His concept was that all your money went into an investment account, and would only be taxed when you wrote a check to spend it. LOL just what you would expect from the head of an investment company.
But when Pubbies go on the news programs, they don't reveal this info. They just say well we should not tax the job producers, and people are skeptical of that.
I'm not sure you're correct about 60 million, if you are, you're correct in both parts. Honest discussion is difficult, at least in the public sphere. I don't encouter that other than occasionally on a personal basis. The public sphere, millions, being the more significant. As to the 12 million fewer voters, I've asked a few times on the thread about the 2.3 million McCain voters absent. Less concerned about the missing Obama voters.
Nice try. The voting machines in Virginia worked just fine. There was high turnout overall with 100% of the black vote and much of the suburban Xanax vote for Obama. In my rural area it was about 60-40 Romney with a large portion of the 40 being either liberal or morons or black.
I first voted in 1972 for a guy who had already been my CIC. Go figure. I agree with all your points, 1 to 6, but not your contention that the internet was a terrible communication media. Unless your meaning was the Romney campaigns performance in that media, in which case you’re correct. In retrospect Romney needed to confront the distortions. I’m not sure his biggest mistake wasn’t failure to advocate his positions in a compact, easily communicated fashion. I’ve read his position papers, but the appeal of 9-9-9 sticks in my mind. Not the postition, it’s conveyance. Candidates have to successfully convey their positions in the context of the media/channels available to them.
I voted 3rd Party for President; the anointing of Romney by the GOP, from long before the primaries, indicated to me that they were all about talk and not about action. Consider Romney's past: he's really liberal -- how can you get socialism out of the office by electing a socialist?

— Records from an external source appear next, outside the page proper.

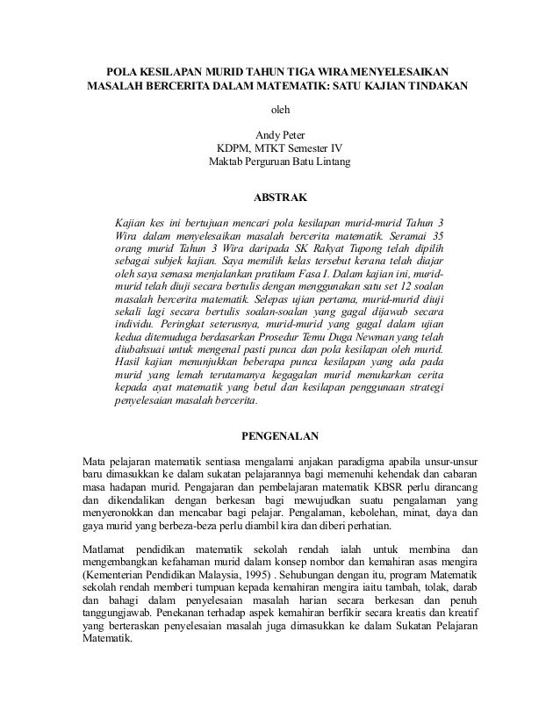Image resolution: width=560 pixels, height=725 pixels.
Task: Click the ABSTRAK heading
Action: click(280, 196)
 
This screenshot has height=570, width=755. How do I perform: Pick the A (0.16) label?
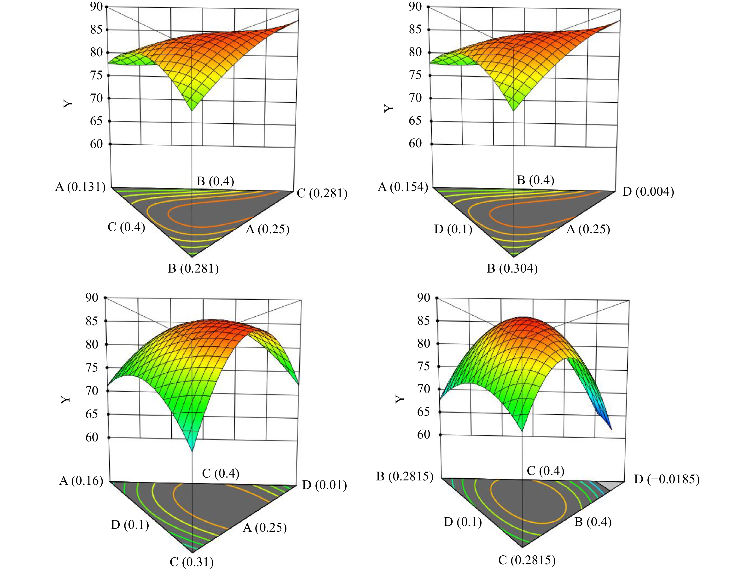pyautogui.click(x=81, y=481)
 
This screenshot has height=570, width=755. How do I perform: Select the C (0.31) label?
pyautogui.click(x=192, y=561)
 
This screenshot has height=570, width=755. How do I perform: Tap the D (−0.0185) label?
pyautogui.click(x=667, y=479)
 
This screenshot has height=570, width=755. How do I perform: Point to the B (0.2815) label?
pyautogui.click(x=405, y=476)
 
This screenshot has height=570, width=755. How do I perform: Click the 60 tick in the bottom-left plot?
pyautogui.click(x=92, y=437)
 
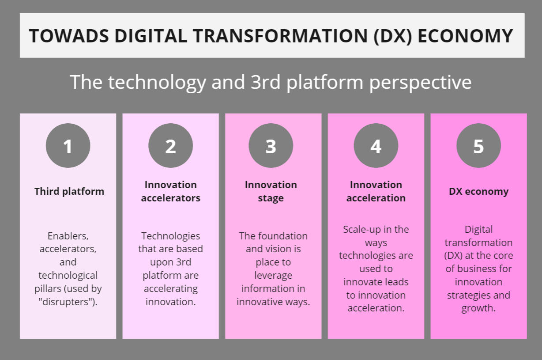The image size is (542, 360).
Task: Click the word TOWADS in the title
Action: click(69, 36)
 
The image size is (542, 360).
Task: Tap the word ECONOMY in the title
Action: click(465, 36)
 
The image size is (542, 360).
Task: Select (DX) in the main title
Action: click(393, 36)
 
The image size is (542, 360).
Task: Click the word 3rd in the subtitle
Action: click(265, 82)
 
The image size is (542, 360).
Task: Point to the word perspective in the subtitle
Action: click(420, 83)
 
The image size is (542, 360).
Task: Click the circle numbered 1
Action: click(68, 145)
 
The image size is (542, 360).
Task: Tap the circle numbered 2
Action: click(170, 145)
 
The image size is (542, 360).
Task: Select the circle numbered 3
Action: click(271, 145)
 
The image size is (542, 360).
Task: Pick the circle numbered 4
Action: click(376, 145)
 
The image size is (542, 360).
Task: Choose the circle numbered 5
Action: click(478, 145)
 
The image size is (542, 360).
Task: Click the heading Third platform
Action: click(69, 192)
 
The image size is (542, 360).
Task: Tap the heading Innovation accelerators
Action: click(170, 192)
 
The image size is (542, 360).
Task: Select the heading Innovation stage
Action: click(271, 192)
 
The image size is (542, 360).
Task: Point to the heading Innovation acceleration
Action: click(376, 192)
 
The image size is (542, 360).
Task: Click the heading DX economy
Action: click(478, 192)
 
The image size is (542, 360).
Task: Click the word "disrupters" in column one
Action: click(68, 302)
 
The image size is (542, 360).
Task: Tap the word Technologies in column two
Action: click(170, 236)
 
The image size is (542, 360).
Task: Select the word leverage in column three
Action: click(273, 276)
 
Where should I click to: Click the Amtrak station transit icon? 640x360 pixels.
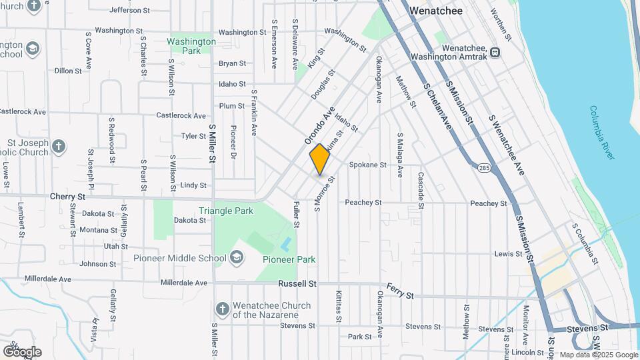(495, 52)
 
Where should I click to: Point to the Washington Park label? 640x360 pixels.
(191, 46)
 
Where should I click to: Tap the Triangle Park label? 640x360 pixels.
(226, 211)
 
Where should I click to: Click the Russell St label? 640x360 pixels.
(297, 283)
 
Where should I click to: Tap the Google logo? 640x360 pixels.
(22, 351)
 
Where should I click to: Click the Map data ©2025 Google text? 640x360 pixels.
(598, 355)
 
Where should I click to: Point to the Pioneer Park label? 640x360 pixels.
(289, 259)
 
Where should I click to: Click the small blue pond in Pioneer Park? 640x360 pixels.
(285, 244)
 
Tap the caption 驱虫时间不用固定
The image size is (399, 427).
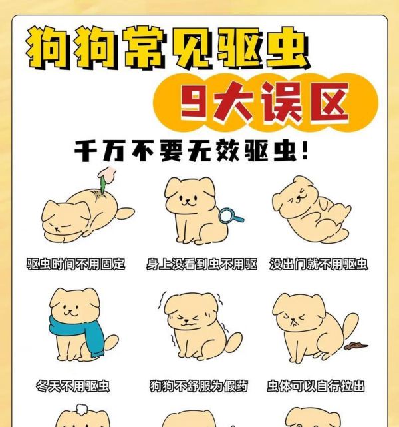click(76, 264)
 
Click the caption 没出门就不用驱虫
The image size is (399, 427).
click(319, 264)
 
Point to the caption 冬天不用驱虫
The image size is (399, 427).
click(72, 386)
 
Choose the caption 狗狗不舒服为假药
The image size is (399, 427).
click(199, 386)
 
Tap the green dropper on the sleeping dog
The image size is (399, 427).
click(104, 179)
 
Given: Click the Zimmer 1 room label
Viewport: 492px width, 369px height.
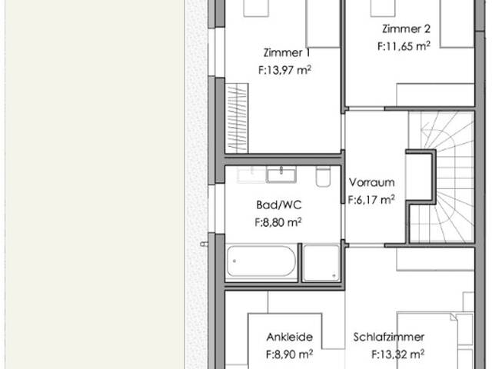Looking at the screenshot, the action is [287, 52].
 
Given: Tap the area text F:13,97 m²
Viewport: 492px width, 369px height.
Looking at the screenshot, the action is [285, 70].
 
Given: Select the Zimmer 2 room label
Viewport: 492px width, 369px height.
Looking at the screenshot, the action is [406, 29].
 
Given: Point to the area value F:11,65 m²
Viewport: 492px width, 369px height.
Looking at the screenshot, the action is [404, 46].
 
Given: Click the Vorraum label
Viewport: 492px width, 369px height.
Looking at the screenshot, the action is [372, 182].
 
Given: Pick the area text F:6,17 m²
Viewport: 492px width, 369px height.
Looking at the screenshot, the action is [371, 200].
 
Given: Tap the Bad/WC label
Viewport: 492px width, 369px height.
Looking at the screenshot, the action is [279, 205].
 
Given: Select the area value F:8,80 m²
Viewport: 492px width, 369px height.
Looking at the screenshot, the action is [278, 222].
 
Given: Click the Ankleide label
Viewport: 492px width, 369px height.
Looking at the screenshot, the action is [290, 337].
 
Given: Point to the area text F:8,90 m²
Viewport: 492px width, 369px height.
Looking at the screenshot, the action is [289, 354].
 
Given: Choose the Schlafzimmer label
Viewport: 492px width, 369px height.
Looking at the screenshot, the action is [389, 337].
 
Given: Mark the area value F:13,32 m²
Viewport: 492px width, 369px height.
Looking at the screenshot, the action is [398, 354].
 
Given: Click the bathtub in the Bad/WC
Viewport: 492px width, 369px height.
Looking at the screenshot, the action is [261, 261].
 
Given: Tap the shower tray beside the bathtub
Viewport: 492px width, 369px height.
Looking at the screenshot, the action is [321, 263].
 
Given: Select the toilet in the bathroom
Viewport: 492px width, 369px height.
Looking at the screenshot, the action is [323, 176].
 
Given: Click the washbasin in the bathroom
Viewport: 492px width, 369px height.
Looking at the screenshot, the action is [281, 175].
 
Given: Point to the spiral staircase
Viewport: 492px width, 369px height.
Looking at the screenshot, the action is [443, 177].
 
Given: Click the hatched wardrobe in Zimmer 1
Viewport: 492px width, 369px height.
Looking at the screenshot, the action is [237, 118].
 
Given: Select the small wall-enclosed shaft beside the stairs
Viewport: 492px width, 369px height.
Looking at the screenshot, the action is [421, 177].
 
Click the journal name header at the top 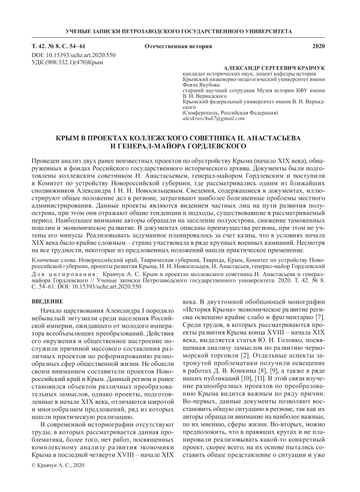pos(179,29)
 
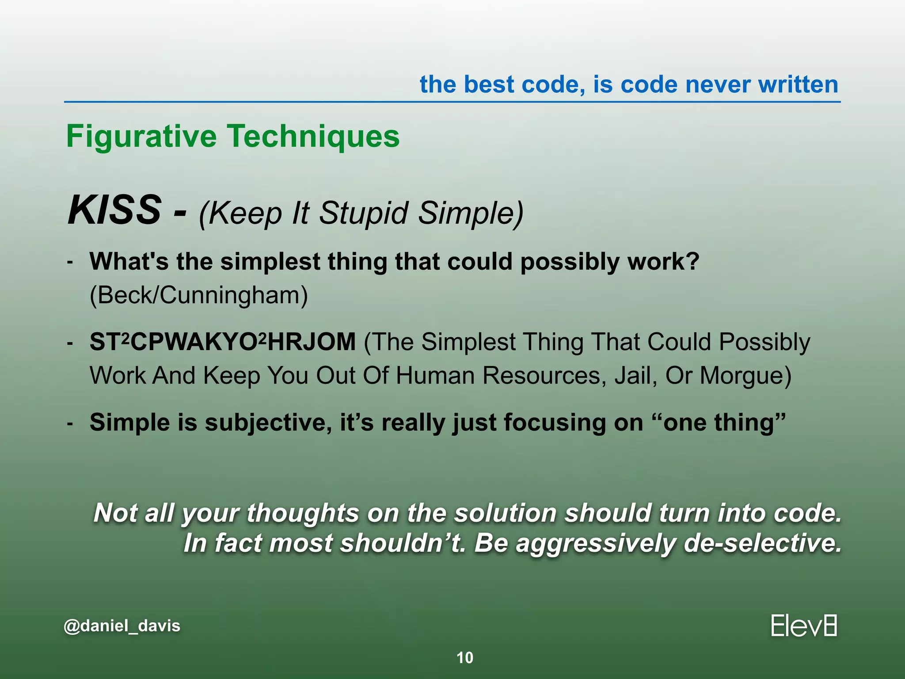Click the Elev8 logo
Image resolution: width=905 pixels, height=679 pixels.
coord(803,626)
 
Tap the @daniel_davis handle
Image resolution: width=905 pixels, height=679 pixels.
coord(122,626)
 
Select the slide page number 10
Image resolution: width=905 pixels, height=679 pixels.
coord(464,658)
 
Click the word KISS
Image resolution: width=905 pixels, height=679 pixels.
coord(114,210)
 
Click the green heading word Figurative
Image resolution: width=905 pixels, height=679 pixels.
coord(141,136)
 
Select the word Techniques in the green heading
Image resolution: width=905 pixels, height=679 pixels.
coord(313,136)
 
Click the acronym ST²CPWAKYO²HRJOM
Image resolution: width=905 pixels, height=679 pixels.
coord(222,342)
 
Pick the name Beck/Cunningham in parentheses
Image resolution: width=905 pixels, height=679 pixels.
coord(198,295)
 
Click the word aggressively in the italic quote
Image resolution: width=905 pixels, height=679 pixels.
coord(596,543)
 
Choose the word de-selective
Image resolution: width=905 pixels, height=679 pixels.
coord(762,543)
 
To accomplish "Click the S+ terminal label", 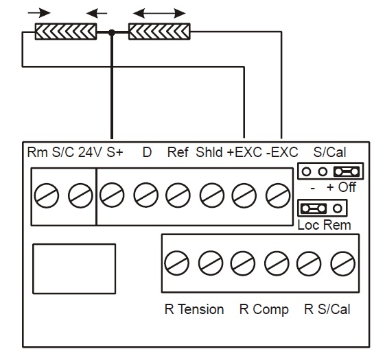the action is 115,152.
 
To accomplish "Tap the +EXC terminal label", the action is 244,152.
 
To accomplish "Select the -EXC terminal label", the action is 282,152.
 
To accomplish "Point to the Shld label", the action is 209,152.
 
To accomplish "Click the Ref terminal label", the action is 178,152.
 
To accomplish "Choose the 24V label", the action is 90,152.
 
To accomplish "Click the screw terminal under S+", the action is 112,195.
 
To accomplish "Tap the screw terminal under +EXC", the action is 244,195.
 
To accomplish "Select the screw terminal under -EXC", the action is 278,195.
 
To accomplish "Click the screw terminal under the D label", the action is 146,195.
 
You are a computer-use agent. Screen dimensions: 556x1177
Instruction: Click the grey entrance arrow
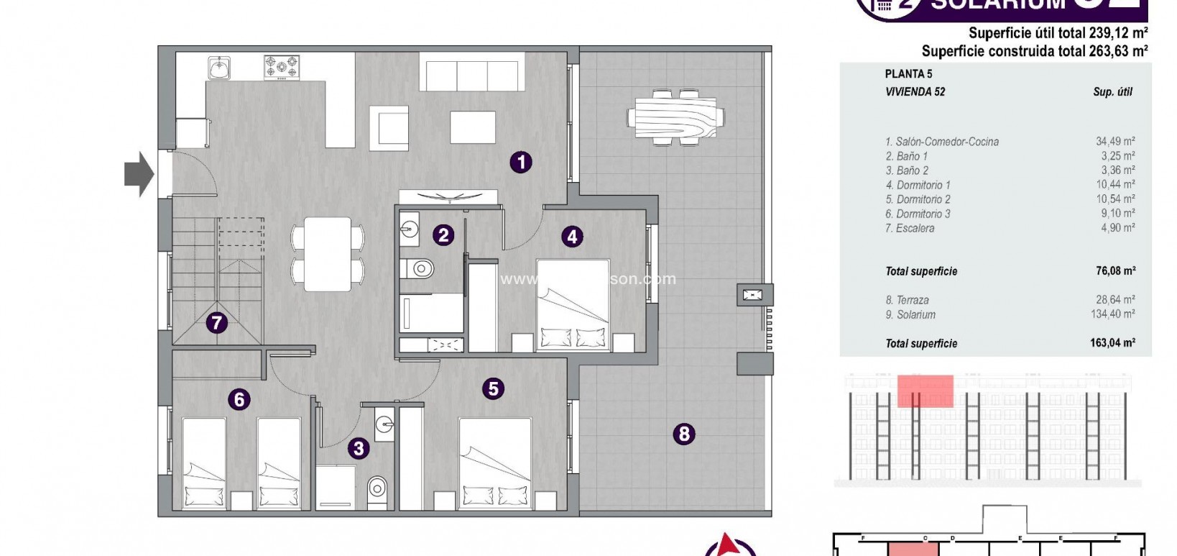[x=139, y=173]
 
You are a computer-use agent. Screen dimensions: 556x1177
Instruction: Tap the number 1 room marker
[x=521, y=162]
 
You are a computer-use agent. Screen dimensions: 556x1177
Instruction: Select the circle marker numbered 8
[x=683, y=434]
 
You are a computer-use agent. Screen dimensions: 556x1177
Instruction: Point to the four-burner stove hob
[x=281, y=68]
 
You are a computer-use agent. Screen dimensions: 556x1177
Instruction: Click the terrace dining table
[x=675, y=117]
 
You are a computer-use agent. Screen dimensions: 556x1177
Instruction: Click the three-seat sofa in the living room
[x=472, y=76]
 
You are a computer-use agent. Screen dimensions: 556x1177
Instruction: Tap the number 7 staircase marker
[x=216, y=323]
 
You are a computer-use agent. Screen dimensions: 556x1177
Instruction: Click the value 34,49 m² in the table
[x=1114, y=142]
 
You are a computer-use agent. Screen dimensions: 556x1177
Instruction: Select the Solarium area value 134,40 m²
[x=1112, y=314]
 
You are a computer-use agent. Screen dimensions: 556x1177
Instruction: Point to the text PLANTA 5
[x=908, y=73]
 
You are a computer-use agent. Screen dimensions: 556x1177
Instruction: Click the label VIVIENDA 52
[x=915, y=91]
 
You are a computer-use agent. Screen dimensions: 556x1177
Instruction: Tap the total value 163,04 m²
[x=1112, y=343]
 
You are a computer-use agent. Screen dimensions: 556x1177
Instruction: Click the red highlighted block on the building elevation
[x=925, y=391]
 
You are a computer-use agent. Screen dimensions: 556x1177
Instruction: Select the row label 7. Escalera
[x=910, y=228]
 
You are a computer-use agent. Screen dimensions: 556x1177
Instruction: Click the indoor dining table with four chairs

Obviously the GOP wasn't interested in my vote. Indeed, they weren't interested in any conservative or constitutionalist's vote.
Perhaps just me, but the Tea Party is more of a mindset that a brand. Could have been the latter had the GOP embraced the bulk of it, but they know better. I hope you’re wrong about freeloaders vs liberty, I think lots, probably most, of those “freeloaders” would rather earn their own way. I hope I’m right.
The Tea Party thing was overblown, they took credit for 2010, when in fact it was the normal mid-term result for the President’s Party, I assure you we will see the exact same thing in 2014, Tea Party or no Tea Party.
Retire the GOP and have the Tea Party replace it.
Passion was missing, as was anger on Romney’s side.
The ones who stayed home, I equate the "base" and the "Tea Party" with the more informed, should be hit in the head with a sledgehammer for staying home.
Non-sense! Allen West was a victim of redistricting.
"After two years of opposing tax increases, fighting to control spending and investigating waste, corruption and incompetence, House Republicans were rewarded with re-election. That is a real achievement."
“And not only were they rewarded for that by winning Congress,
but they also went on to win the White House.”
Conveniently forgetting the economic collapse on Dumbo Dubya’s watch and all the fun filled TARP spending which came soon after. Keep avoiding the elephant in the room - keep losing elections.
No, it was far from normal, it was a once, maybe twice a century turnover. The organized party which would most benefit, simply didn't embrace the movement. Which dissolved, by name, not necessarily emotion. I doubt you'll see a big a swing in 2014, though I don't want to underestimate Obama's ability to act contrary to the interests of most Americans.